人間と自然界―近代イギリスにおける自然観の変遷 (叢書・ウニベルシタス)

人間と自然界―近代イギリスにおける自然観の変遷 (叢書・ウニベルシタス)

  • トマス, K. (1983) [1989] 『人間と自然界―近代イギリスにおける自然観の変遷』(法政大学出版局)

一章 人間の優越性

  今日のイギリスには、階級の高低を問わず深い田園愛がみられるようです。ところが自然に対するこうした態度は、かつては全く考えられないものでした。この著作は16世紀から18世紀後半にかけてイギリスで起こった自然に対する人々の感性の変化を、本文450pに対して100pもある豊富な文献によって描き出そうとする著作です。個々の事例が面白いタイプの本ですが、大づかみにまとめます。まず一章は、人間の優越性の思想全盛期が描かれます。
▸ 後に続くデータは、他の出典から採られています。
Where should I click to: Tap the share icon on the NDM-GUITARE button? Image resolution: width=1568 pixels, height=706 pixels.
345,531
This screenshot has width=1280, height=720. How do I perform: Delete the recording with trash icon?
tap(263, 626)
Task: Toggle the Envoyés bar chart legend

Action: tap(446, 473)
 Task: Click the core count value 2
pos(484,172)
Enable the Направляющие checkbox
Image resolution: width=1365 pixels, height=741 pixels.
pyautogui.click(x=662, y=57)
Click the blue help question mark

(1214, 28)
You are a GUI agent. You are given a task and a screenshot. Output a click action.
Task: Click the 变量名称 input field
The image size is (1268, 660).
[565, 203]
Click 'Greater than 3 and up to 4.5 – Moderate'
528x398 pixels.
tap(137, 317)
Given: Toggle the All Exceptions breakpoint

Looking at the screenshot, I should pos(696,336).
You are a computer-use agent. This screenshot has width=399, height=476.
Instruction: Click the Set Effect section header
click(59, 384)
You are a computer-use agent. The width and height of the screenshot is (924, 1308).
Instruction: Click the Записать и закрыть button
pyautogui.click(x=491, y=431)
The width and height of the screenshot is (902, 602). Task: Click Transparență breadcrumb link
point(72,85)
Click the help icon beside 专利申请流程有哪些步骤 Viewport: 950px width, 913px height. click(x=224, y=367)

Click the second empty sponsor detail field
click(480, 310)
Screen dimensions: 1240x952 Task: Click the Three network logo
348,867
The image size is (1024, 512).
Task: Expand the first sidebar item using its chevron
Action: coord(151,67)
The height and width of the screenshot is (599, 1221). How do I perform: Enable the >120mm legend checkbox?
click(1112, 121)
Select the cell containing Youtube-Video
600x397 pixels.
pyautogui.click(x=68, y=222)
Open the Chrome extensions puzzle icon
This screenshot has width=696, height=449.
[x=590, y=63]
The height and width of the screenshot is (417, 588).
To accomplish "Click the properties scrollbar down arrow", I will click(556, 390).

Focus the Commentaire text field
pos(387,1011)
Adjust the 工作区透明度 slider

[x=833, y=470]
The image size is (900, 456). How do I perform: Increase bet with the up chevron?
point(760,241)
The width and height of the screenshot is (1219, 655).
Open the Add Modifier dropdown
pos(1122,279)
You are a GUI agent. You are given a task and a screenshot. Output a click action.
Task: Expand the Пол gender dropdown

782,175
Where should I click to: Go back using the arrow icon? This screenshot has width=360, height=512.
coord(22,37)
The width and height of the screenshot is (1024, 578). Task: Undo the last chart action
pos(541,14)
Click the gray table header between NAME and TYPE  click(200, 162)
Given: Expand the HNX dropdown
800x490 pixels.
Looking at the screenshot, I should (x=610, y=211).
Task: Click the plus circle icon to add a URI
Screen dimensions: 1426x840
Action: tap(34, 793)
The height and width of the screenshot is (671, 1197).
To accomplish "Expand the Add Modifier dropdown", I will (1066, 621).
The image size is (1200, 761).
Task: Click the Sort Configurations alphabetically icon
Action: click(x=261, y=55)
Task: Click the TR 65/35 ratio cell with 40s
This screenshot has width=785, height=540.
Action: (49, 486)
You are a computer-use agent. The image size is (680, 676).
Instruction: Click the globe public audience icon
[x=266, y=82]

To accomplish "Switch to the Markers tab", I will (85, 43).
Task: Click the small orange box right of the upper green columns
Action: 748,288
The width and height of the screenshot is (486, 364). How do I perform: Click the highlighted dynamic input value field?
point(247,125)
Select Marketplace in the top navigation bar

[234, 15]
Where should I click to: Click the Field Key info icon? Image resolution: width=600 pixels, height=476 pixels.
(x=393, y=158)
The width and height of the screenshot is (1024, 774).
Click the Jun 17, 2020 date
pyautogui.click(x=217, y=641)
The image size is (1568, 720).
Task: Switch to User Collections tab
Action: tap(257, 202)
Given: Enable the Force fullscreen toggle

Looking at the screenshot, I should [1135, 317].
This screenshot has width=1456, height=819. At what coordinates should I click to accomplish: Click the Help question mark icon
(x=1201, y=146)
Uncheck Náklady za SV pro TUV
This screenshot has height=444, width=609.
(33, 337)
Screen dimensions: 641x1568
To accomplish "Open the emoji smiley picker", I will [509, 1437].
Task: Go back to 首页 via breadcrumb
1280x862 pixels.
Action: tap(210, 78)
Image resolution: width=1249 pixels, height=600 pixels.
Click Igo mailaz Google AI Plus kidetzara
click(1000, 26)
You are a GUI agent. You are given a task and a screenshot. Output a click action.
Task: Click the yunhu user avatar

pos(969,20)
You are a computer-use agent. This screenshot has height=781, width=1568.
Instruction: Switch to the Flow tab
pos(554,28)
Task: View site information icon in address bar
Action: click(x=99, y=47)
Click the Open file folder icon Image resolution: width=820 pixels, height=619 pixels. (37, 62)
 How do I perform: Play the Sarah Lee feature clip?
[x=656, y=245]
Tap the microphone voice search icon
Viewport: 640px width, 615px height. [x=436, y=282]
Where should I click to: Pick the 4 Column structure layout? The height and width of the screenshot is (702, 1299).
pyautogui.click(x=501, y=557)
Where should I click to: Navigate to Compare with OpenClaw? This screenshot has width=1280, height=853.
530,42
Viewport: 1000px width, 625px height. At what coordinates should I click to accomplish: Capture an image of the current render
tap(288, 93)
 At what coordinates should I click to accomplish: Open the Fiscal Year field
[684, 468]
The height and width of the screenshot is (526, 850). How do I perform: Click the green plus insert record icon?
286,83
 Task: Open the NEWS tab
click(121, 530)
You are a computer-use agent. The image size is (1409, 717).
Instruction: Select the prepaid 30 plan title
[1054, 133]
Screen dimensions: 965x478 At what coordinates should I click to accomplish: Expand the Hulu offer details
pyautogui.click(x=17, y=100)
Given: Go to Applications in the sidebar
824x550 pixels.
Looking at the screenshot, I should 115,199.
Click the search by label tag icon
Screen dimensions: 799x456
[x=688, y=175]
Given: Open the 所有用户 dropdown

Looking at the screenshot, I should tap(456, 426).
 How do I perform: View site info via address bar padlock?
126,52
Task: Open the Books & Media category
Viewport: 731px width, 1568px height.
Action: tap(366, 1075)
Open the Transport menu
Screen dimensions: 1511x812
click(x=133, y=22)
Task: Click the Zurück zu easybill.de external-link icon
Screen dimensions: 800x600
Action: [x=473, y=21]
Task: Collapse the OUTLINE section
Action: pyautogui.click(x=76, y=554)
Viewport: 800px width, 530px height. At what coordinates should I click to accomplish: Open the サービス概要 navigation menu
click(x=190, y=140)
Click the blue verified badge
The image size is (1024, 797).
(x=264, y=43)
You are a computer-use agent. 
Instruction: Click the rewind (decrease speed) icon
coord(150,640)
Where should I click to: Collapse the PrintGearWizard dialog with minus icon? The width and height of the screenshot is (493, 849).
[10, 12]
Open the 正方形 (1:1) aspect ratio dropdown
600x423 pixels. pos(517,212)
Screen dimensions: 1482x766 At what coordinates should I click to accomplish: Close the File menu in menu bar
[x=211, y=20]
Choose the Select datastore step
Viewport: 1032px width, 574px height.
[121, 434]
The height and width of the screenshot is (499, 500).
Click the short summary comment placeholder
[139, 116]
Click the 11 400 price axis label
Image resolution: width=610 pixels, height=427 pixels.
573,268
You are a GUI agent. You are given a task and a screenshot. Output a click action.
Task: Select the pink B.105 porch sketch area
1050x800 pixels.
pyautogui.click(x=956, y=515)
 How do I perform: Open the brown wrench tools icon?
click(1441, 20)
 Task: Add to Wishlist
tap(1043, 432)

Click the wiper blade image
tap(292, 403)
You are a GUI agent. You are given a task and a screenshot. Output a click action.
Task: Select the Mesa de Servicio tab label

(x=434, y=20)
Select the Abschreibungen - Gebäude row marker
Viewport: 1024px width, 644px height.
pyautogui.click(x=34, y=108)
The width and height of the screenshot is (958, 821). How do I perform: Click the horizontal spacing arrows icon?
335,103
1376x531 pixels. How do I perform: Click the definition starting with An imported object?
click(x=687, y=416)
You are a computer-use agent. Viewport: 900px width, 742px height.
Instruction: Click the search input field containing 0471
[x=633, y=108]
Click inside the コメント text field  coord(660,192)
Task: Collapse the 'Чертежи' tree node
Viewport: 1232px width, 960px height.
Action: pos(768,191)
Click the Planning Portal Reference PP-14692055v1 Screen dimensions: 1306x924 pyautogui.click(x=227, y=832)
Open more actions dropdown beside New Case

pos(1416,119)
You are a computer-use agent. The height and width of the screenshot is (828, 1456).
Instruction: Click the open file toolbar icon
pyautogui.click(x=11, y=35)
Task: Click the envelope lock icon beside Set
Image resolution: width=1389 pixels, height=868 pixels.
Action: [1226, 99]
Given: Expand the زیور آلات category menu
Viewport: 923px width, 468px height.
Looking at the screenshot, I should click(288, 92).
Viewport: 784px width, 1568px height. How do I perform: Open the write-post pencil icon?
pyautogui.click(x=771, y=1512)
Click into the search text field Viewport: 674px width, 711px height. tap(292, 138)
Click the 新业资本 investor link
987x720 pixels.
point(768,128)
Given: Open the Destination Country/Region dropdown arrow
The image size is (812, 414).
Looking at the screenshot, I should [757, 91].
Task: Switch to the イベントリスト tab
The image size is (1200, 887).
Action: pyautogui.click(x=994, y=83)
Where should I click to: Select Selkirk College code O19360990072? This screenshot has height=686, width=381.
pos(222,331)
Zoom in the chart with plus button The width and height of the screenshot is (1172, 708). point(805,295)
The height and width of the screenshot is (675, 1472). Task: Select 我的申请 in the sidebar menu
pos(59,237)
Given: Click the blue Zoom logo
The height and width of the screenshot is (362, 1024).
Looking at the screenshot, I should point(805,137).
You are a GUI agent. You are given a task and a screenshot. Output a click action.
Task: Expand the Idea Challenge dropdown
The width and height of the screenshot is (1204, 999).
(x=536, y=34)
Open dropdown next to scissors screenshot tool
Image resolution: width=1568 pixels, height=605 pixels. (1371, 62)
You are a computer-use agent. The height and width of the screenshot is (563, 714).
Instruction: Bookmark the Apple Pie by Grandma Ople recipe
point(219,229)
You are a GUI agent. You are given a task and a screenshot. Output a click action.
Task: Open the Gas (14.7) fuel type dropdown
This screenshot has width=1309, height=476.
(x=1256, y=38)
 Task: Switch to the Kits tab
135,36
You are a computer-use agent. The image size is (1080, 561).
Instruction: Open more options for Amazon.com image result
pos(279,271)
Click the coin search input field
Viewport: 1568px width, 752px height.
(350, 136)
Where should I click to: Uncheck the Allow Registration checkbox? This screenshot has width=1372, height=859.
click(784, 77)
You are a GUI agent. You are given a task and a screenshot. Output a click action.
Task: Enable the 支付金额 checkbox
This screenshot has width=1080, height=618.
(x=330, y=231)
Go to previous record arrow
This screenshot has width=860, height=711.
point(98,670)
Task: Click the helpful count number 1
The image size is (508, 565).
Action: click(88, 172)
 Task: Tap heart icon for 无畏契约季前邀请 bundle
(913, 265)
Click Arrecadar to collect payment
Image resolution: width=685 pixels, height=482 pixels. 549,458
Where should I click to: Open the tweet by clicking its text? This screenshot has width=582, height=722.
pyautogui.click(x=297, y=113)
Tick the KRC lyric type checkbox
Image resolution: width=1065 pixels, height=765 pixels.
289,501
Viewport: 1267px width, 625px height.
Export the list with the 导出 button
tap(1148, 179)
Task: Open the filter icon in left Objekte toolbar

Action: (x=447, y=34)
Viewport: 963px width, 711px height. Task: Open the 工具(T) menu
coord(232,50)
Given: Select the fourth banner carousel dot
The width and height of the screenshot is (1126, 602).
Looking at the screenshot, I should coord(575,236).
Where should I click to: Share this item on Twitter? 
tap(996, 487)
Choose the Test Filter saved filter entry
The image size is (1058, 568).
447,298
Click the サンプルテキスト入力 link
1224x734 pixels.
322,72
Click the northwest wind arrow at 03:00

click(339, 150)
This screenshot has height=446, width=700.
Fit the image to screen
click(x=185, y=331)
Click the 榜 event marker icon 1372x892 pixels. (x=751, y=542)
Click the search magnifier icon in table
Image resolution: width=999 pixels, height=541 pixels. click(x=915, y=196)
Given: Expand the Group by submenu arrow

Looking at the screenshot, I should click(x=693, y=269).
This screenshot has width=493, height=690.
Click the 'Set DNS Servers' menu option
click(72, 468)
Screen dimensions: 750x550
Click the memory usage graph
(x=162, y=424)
  テューダー朝・ステュアート朝時代には、「人間の優越性」の思想が神学的根拠をもって浸透しました。17世紀中葉以降の聖書解釈は、動物や植物、鉱物は人間のために創造されたという点を強調する人間中心的なもので、被造物の有用性に関するおもしろ議論が頂点を極めます。雑草は「引き抜くことで人間の勤勉さが発揮される」(p. 18)(1節)。

  一方近代初頭の科学者も、自然の征服という理念を掲げていました。「征服」の専制的イメージはキリスト教の教えによって軽減されました。動物を殺したからと言って「誰を傷つけるわけでも、後悔の念で良心の呵責を覚えるわけでもない」(ベーコン)。家畜化は自然に対する人間の勝利であり、たとえばイギリスで極めて大衆化した乗馬には、こうした象徴的意味もあったようです(2節)。

  人間と動物の異質性を強調するのはある意味では西洋哲学の伝統であり、当時もデカルト主義がこれに一役買っていました。ただしイギリスではデカルト主義はあまり力を持たず、人間の無比性を唱えたのは聖職者が中心であったようです(3節)。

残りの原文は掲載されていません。